**Exercise**
Return the records word for word. Pictures do not belong in the copy.

**Data section**
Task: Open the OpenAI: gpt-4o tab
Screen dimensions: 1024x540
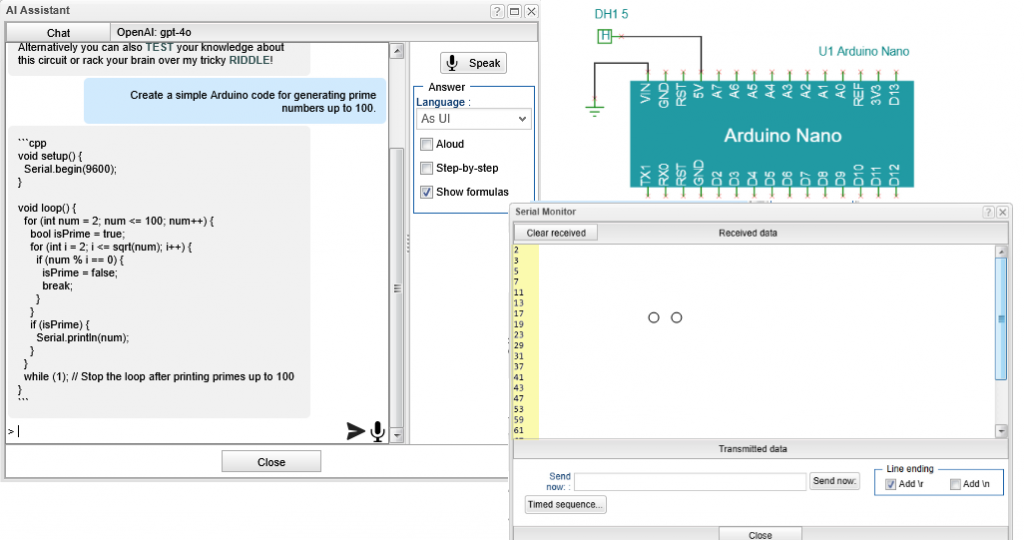Action: pyautogui.click(x=154, y=32)
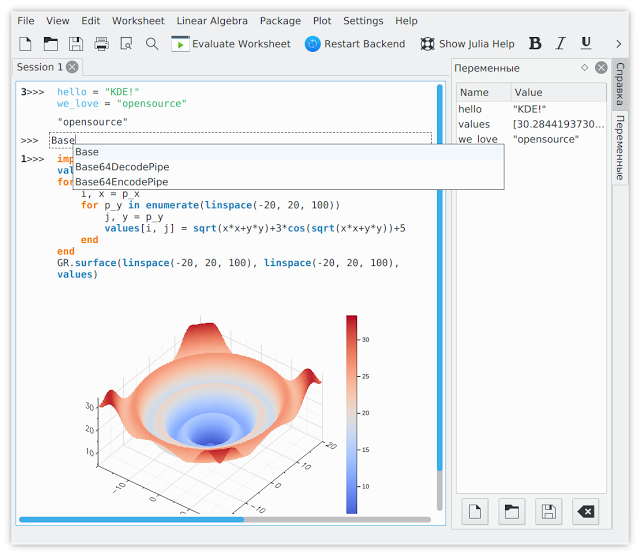Open the Linear Algebra menu
Screen dimensions: 640x556
point(212,20)
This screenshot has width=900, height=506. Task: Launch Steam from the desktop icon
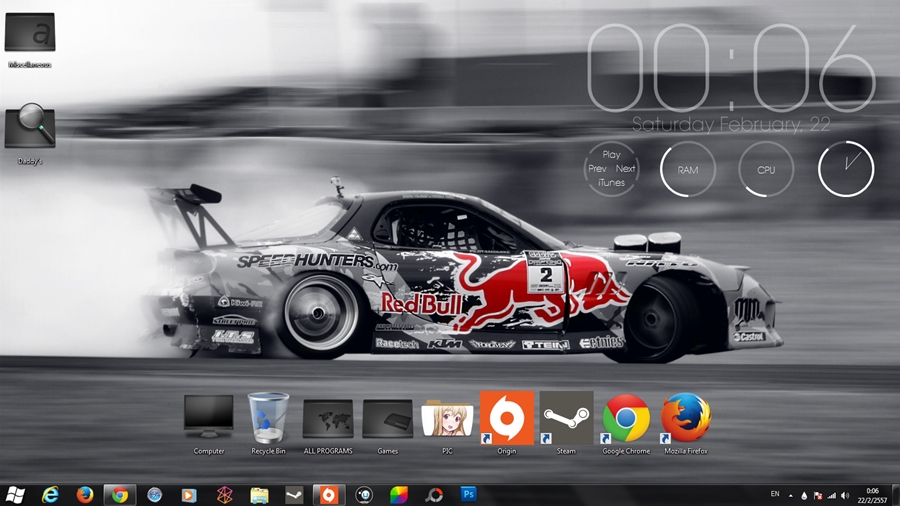tap(566, 418)
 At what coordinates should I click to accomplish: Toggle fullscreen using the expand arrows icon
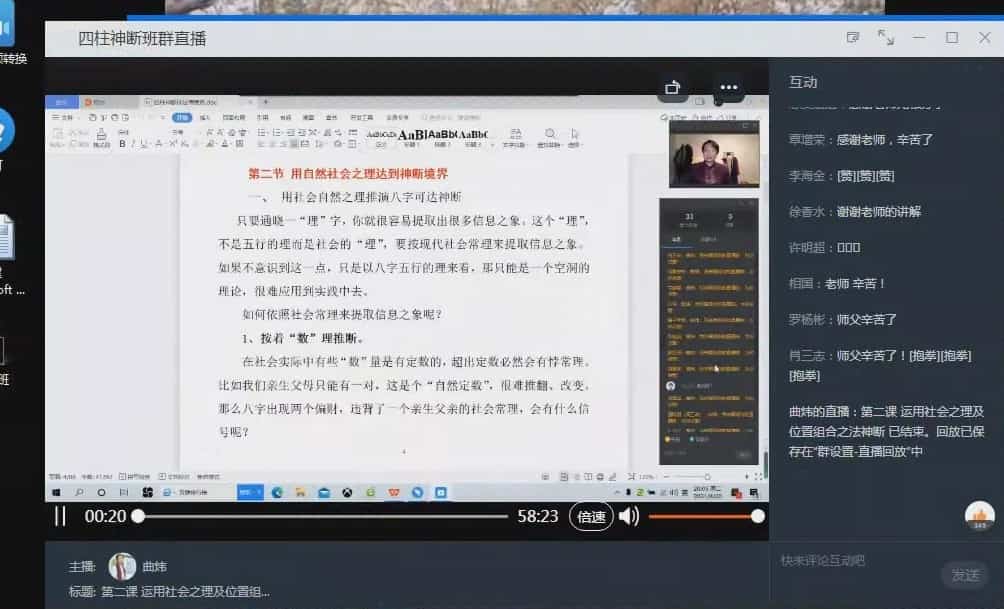(x=884, y=35)
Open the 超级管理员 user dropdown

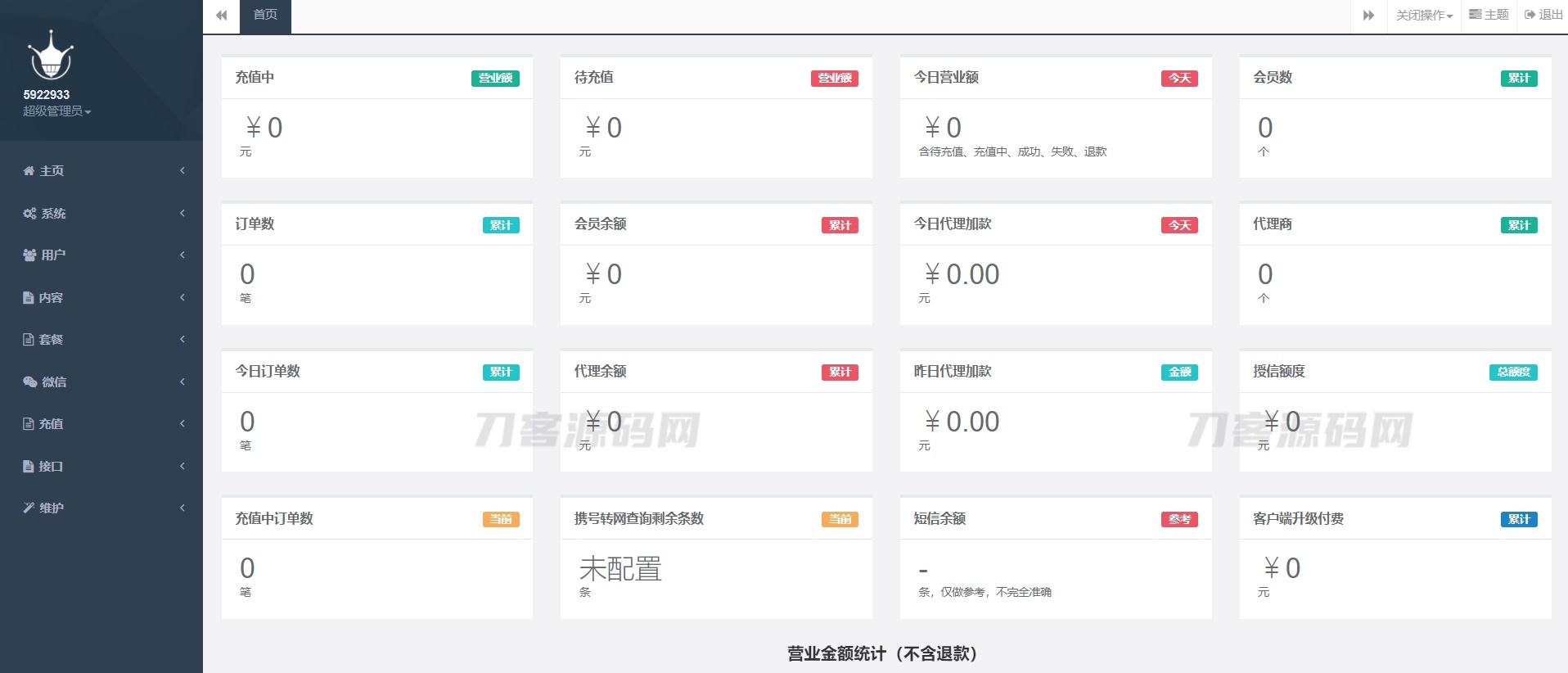[x=56, y=111]
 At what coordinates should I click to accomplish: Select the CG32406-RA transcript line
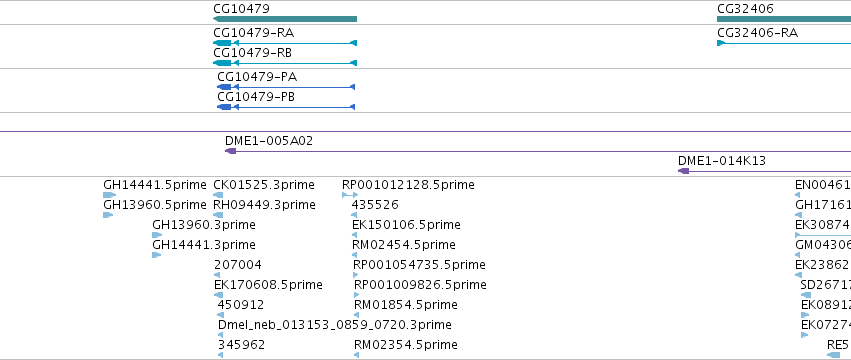[x=784, y=43]
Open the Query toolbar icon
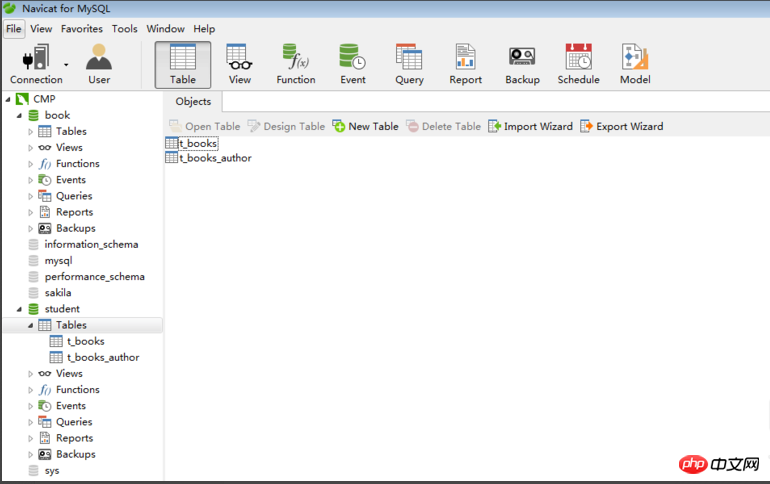This screenshot has height=484, width=770. tap(408, 63)
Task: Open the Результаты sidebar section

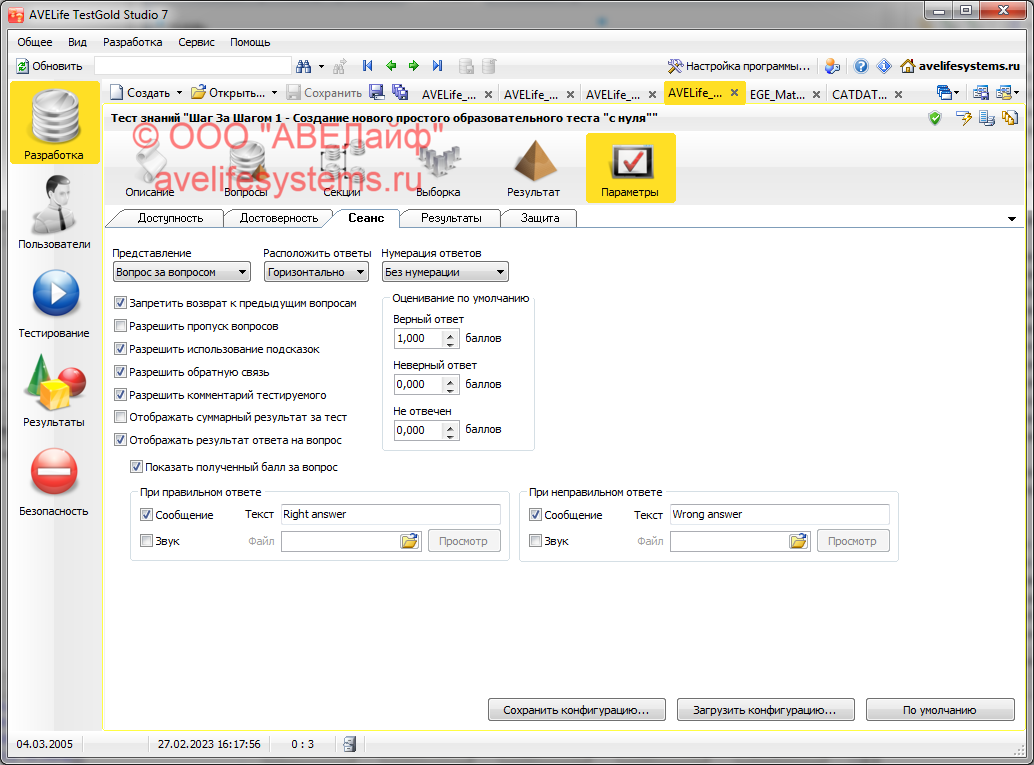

**Answer space**
Task: Open the OpenAI: gpt-4o tab
Screen dimensions: 1024x540
Action: pyautogui.click(x=154, y=32)
Open the Linear Algebra menu
Screen dimensions: 640x556
point(212,20)
This screenshot has width=900, height=506. Task: Launch Steam from the desktop icon
tap(566, 418)
 At what coordinates should I click to accomplish: Toggle fullscreen using the expand arrows icon
(x=884, y=35)
Open the 超级管理员 user dropdown

[x=56, y=111]
 At what coordinates should I click to accomplish: Select the CG32406-RA transcript line
[x=784, y=43]
Open the Query toolbar icon
This screenshot has height=484, width=770. tap(408, 63)
Task: Open the Результаты sidebar section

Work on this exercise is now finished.